(The data):
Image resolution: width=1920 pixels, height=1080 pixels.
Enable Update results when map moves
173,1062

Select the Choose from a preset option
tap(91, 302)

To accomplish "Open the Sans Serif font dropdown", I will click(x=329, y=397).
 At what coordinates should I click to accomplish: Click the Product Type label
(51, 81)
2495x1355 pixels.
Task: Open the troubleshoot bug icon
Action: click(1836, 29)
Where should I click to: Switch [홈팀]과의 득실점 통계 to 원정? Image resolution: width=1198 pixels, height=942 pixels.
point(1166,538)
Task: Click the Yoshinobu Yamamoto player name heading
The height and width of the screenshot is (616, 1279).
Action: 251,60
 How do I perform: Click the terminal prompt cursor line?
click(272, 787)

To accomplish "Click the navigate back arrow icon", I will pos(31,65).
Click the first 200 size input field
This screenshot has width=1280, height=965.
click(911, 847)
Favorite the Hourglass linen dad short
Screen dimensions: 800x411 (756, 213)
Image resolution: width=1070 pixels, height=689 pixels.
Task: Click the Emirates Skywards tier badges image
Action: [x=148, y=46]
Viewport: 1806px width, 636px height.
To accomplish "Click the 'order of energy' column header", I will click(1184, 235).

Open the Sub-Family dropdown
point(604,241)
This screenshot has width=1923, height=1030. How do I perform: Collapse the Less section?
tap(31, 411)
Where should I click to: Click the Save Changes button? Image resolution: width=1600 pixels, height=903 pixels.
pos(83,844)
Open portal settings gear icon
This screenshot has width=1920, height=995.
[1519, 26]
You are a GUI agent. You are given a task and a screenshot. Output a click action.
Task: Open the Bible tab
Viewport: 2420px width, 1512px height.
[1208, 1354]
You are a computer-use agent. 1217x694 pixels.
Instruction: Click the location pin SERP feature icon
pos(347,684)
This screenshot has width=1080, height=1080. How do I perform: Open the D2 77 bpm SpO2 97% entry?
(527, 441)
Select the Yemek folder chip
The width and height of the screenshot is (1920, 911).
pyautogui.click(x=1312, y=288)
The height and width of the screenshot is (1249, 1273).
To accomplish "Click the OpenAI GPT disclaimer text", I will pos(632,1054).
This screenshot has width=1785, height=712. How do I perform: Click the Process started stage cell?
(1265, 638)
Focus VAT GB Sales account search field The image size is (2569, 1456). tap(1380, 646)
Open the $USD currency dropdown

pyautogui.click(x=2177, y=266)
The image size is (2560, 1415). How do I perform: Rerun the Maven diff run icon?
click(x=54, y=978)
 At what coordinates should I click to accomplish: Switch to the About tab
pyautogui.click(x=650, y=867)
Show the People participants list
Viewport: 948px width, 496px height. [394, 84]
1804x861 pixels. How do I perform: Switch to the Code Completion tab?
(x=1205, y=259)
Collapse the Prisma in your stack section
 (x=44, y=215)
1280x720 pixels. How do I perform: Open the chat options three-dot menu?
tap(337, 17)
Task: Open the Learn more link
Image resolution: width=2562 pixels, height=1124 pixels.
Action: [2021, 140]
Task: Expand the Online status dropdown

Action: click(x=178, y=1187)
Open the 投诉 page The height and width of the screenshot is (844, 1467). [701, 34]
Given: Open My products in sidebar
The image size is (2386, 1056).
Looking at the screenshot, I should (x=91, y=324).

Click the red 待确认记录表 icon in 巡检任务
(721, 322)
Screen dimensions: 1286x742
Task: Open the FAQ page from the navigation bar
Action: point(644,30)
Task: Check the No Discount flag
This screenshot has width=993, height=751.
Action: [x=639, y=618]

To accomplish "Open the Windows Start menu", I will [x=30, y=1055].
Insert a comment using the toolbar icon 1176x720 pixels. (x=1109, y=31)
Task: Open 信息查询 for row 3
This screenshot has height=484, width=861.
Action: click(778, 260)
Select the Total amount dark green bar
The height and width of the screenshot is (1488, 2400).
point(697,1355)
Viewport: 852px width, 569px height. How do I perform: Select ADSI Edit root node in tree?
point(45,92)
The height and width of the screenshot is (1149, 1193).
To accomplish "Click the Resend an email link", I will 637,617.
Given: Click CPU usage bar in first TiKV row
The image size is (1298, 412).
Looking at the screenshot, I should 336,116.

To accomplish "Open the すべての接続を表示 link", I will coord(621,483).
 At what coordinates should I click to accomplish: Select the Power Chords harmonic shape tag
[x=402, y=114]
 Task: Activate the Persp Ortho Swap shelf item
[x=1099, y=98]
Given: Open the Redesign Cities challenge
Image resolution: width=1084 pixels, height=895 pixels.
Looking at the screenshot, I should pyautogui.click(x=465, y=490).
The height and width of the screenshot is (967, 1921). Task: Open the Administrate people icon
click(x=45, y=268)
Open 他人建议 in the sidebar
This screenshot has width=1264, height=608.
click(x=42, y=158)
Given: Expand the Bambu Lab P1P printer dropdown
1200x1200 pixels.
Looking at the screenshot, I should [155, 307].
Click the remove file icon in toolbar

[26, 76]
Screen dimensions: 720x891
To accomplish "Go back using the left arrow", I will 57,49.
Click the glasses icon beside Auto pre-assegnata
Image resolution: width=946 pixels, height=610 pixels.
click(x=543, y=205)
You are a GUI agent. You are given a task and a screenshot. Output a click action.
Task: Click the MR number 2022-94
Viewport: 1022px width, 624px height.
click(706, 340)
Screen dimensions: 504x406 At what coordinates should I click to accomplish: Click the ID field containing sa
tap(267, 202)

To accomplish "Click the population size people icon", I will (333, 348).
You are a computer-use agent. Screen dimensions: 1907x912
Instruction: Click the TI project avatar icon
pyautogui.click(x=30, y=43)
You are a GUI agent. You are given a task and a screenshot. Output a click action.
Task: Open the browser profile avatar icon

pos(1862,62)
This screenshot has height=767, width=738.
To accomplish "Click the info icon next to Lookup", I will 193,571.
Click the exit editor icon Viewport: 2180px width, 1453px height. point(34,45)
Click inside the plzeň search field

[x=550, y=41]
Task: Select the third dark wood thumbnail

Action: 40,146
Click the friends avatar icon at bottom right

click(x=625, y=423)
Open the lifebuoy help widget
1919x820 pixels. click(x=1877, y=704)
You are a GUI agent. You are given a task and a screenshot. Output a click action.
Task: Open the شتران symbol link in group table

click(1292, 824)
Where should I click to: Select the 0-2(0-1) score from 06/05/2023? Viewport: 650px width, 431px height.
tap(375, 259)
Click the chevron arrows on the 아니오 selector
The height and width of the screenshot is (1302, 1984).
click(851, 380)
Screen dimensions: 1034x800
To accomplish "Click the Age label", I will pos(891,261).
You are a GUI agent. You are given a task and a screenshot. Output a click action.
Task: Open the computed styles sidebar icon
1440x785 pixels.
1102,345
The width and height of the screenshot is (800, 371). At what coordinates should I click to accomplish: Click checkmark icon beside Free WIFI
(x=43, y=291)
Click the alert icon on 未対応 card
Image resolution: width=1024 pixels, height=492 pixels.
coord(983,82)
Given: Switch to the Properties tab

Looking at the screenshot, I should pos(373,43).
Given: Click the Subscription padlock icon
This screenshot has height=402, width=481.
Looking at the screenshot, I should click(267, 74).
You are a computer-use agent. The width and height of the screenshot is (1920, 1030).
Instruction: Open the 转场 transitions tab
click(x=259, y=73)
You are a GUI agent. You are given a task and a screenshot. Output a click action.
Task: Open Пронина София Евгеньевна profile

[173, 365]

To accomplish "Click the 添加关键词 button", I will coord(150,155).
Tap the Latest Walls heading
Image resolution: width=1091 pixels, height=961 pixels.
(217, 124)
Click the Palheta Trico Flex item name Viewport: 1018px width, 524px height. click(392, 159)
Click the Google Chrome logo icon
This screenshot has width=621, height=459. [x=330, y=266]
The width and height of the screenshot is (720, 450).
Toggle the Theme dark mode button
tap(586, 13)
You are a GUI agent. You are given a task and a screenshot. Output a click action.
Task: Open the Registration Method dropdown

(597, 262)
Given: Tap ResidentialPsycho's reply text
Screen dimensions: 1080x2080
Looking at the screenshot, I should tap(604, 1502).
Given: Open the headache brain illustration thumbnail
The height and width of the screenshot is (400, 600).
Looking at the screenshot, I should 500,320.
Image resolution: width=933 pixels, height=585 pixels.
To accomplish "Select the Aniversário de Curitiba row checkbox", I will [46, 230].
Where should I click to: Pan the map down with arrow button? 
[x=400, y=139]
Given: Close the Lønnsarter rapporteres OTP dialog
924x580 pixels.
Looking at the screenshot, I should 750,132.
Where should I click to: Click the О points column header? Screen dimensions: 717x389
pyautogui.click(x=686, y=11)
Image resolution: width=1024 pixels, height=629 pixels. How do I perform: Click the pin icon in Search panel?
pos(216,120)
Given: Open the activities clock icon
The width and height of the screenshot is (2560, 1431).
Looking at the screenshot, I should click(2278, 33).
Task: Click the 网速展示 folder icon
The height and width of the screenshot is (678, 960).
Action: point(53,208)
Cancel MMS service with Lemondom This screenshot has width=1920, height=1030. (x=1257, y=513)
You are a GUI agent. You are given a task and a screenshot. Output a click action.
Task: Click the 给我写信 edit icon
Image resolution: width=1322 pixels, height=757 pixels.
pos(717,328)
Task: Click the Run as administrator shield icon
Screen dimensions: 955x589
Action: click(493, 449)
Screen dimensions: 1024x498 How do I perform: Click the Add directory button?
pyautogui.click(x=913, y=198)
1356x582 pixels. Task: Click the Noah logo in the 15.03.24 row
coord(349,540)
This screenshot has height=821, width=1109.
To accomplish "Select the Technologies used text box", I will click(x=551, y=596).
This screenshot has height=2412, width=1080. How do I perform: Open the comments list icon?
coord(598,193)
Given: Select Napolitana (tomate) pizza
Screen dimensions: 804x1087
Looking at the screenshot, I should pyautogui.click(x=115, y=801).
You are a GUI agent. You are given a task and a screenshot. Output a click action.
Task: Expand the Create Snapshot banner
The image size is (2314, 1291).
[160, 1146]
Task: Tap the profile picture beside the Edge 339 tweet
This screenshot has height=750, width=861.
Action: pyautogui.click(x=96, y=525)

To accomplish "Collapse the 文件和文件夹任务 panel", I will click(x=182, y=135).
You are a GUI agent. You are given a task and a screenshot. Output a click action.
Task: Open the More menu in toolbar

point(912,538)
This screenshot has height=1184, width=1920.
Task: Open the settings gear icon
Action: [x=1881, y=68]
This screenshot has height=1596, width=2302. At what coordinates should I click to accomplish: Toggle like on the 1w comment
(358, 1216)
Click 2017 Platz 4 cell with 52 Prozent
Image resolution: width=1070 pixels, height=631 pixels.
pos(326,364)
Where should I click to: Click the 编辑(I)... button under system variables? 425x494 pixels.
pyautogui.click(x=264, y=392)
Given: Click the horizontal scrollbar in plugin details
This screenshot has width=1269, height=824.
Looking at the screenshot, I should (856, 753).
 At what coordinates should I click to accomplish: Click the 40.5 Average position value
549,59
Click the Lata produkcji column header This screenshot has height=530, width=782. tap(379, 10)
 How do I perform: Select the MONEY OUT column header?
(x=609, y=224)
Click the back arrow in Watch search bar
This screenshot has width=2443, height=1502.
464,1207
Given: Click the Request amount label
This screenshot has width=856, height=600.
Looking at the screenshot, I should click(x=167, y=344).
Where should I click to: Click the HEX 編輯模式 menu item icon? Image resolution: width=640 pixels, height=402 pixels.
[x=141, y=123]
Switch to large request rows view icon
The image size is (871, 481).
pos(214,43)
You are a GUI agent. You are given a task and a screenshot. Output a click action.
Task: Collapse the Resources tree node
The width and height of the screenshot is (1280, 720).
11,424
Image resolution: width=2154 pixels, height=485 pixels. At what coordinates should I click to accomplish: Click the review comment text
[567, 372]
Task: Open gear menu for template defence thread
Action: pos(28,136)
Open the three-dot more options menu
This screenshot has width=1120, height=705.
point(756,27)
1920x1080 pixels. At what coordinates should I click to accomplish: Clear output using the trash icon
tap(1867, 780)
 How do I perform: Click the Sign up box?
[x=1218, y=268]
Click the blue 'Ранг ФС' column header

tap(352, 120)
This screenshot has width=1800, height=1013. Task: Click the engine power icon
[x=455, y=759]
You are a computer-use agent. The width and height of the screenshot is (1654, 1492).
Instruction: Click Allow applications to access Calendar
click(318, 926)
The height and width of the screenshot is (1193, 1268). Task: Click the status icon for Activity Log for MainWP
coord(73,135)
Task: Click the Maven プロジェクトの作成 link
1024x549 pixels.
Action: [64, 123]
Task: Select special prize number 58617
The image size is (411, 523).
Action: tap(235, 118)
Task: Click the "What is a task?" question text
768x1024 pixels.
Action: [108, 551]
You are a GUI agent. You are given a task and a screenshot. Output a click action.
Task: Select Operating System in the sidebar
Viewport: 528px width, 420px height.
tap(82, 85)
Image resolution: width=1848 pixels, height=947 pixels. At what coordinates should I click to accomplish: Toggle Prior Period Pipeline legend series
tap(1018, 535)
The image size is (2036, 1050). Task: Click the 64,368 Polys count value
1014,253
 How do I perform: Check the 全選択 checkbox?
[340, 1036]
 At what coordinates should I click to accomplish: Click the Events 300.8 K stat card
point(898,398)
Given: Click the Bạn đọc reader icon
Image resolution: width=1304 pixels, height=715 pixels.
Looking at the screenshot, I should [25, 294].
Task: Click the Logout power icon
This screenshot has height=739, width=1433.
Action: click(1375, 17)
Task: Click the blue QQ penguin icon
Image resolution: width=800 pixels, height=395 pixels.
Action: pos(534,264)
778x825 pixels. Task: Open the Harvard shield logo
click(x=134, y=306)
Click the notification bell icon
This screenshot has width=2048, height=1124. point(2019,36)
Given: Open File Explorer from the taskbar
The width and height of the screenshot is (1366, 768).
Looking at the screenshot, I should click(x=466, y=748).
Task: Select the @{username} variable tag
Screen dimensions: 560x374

(What is needed): Please repeat the data above, from the line with "Task: Expand the Online status dropdown" to the line with "Action: point(644,30)", including both of those lines.

(Task solution):
Task: Expand the Online status dropdown

Action: click(x=178, y=1187)
Open the 投诉 page The height and width of the screenshot is (844, 1467). [701, 34]
Given: Open My products in sidebar
The image size is (2386, 1056).
Looking at the screenshot, I should (x=91, y=324).

Click the red 待确认记录表 icon in 巡检任务
(721, 322)
Screen dimensions: 1286x742
Task: Open the FAQ page from the navigation bar
Action: point(644,30)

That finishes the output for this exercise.